Agence France-Presse,
Moscow: The Russian Strategic Rocket Forces last week carried out another in their current series of intercontinental ballistic missile (ICBM) tests and said it proved their ability to penetrate America's anti-ballistic missile defense system as currently deployed.
The Nov. 1 test was of Russia's new Topol-M ICBM. The 6,000-mile range missile has unique capabilities, making it virtually invulnerable, Russia's leading television broadcaster, Channel 1, said Wednesday.
The pro-Kremlin newspaper Trud said the American anti-missile defense umbrella was no longer a problem for Russia because the test-launch demonstrated that the newest warhead could overcome it.

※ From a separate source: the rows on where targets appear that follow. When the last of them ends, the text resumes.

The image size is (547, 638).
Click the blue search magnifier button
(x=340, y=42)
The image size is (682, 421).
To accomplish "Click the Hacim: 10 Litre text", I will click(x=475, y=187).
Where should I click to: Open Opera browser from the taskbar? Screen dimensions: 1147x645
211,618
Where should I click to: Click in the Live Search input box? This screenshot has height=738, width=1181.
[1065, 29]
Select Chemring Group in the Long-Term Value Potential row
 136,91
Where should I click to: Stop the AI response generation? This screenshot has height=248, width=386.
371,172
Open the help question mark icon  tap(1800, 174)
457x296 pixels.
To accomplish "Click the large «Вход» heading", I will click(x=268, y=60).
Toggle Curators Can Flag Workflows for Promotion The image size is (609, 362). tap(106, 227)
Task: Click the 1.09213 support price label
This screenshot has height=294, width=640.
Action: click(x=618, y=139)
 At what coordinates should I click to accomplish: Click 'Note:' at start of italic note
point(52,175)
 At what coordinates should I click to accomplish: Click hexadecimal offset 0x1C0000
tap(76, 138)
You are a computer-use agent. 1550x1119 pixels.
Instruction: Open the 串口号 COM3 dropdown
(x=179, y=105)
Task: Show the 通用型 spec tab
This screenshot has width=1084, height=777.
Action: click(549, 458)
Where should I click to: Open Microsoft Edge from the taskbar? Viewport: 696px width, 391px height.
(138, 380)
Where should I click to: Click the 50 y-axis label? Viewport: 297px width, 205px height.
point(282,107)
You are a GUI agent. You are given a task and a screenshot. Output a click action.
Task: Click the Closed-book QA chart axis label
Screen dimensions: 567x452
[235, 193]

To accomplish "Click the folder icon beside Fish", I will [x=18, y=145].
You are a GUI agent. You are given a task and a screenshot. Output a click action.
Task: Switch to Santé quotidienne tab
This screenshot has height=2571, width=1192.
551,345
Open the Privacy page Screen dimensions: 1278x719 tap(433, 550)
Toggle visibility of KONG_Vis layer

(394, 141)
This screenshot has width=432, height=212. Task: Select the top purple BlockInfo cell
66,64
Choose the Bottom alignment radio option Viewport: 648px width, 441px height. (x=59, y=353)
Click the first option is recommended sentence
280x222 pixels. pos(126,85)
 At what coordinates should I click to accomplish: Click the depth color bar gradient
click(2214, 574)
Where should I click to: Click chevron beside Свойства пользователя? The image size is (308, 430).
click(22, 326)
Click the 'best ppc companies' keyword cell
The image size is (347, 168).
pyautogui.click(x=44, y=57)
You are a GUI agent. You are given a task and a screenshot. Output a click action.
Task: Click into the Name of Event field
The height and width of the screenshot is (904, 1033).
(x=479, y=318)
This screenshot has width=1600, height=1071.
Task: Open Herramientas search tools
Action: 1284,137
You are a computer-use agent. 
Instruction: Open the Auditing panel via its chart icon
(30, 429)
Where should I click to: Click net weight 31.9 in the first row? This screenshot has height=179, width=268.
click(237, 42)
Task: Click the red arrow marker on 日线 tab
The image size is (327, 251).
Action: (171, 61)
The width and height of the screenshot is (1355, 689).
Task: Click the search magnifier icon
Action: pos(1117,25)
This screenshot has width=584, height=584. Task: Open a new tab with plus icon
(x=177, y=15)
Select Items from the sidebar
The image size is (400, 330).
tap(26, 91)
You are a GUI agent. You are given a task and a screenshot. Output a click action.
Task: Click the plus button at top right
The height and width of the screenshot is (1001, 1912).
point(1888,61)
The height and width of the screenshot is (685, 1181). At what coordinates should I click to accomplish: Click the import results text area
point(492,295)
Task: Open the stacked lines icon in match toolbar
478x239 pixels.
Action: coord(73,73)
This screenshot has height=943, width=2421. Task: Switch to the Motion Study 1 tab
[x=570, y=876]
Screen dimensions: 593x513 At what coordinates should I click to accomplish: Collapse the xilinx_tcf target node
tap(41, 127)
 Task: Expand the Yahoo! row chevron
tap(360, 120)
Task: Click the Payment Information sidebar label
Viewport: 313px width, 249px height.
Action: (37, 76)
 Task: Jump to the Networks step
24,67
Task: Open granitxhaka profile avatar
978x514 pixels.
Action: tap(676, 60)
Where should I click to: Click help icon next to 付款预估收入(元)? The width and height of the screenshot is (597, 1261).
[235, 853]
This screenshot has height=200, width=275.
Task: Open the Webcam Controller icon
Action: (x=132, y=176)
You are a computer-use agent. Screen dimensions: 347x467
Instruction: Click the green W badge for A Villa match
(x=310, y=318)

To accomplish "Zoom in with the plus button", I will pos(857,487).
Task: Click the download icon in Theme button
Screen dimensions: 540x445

The Topol-M was test-fired from a ground-based launcher and hit a target in a testing ground in the former Soviet republic of Kazakhstan in Central Asia, the Russia Defense Ministry reported.
The Moscow newspaper Kommersant said the Russian military claimed that “maneuvers” by the warhead during the final stretch of its trajectory would prevent missile defense systems from intercepting and destroying the incoming missile. This would, therefore, be Moscow's “asymmetrical” response to the U.S. missile defense system, it said.
Deployment of the new warheads would begin next year, Strategic Missile Forces commander Gen. Nikolai Solovtsov announced last month.
Cybercast News Service correspondent Sergei Blagov, in analyzing the launch, noted that the test followed the test-firing of a Bulava missile from a nuclear-powered ballistic missile submarine. The Bulava is a modified, sea-based version of the land based Topol-M, he said.
“If successful, Topol-Bulava missiles would be the first intercontinental weapon system Moscow has created since it withdrew from the SALT-2 treaty with the U.S. in response to the American missile defense plans,” Blagov wrote.
In fact the ground-based anti-ballistic missile interceptor system currently being deployed in Alaska and California is not designed to protect the United States against any attack by the formidable Russian Strategic Rocket Forces, which remain, along with the U.S. strategic arsenal, the most formidable nuclear force on the planet. The system is only designed to protect against a few missiles launched by so-called “rogue” states such as North Korea or Iran.
“Russia has looked at equipping its new Topol missile with multiple warheads, an option that would reduce the weapon's vulnerability to the U.S. missile defense system, which is designed to attack one warhead at a time,” Blagov wrote.